_GIVEN RECORDS_
╔══
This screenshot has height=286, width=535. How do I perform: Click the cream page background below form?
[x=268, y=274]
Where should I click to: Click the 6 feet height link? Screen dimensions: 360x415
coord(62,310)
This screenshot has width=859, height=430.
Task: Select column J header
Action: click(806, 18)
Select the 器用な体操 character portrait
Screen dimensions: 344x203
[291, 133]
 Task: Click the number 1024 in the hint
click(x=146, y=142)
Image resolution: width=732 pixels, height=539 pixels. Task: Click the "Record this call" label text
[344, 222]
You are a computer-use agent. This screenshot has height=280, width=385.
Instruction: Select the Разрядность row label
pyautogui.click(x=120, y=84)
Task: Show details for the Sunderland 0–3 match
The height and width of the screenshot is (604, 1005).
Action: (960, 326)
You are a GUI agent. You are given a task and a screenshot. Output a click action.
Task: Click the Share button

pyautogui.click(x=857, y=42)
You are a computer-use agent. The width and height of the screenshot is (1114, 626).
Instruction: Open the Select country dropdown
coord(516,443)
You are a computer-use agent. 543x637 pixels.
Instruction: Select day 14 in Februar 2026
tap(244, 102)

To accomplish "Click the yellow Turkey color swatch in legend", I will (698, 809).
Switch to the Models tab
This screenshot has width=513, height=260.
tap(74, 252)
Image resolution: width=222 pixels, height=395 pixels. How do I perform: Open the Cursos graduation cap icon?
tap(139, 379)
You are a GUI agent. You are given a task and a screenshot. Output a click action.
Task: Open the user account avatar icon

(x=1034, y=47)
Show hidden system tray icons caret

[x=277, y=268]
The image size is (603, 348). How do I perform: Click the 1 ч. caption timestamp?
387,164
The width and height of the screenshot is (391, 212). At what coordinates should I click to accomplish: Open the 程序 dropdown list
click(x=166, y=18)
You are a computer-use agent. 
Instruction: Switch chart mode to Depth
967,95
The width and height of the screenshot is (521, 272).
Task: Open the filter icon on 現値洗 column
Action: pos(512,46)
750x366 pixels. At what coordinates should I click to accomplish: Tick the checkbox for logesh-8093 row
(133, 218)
╚══
_TASK TO CARRY OUT_
The full listing should be output exactly, line for line.

_YOUR SOLUTION_
This screenshot has height=286, width=535. How do I perform: Click the cream page background below form?
[x=268, y=274]
Where should I click to: Click the 6 feet height link? Screen dimensions: 360x415
coord(62,310)
This screenshot has width=859, height=430.
Task: Select column J header
Action: click(806, 18)
Select the 器用な体操 character portrait
Screen dimensions: 344x203
[291, 133]
 Task: Click the number 1024 in the hint
click(x=146, y=142)
Image resolution: width=732 pixels, height=539 pixels. Task: Click the "Record this call" label text
[344, 222]
You are a computer-use agent. This screenshot has height=280, width=385.
Instruction: Select the Разрядность row label
pyautogui.click(x=120, y=84)
Task: Show details for the Sunderland 0–3 match
The height and width of the screenshot is (604, 1005).
Action: (960, 326)
You are a GUI agent. You are given a task and a screenshot. Output a click action.
Task: Click the Share button

pyautogui.click(x=857, y=42)
You are a computer-use agent. The width and height of the screenshot is (1114, 626).
Instruction: Open the Select country dropdown
coord(516,443)
You are a computer-use agent. 543x637 pixels.
Instruction: Select day 14 in Februar 2026
tap(244, 102)

To accomplish "Click the yellow Turkey color swatch in legend", I will (698, 809).
Switch to the Models tab
This screenshot has width=513, height=260.
tap(74, 252)
Image resolution: width=222 pixels, height=395 pixels. How do I perform: Open the Cursos graduation cap icon?
tap(139, 379)
You are a GUI agent. You are given a task and a screenshot. Output a click action.
Task: Open the user account avatar icon

(x=1034, y=47)
Show hidden system tray icons caret

[x=277, y=268]
The image size is (603, 348). How do I perform: Click the 1 ч. caption timestamp?
387,164
The width and height of the screenshot is (391, 212). At what coordinates should I click to accomplish: Open the 程序 dropdown list
click(x=166, y=18)
You are a computer-use agent. 
Instruction: Switch chart mode to Depth
967,95
The width and height of the screenshot is (521, 272).
Task: Open the filter icon on 現値洗 column
Action: pos(512,46)
750x366 pixels. At what coordinates should I click to accomplish: Tick the checkbox for logesh-8093 row
(133, 218)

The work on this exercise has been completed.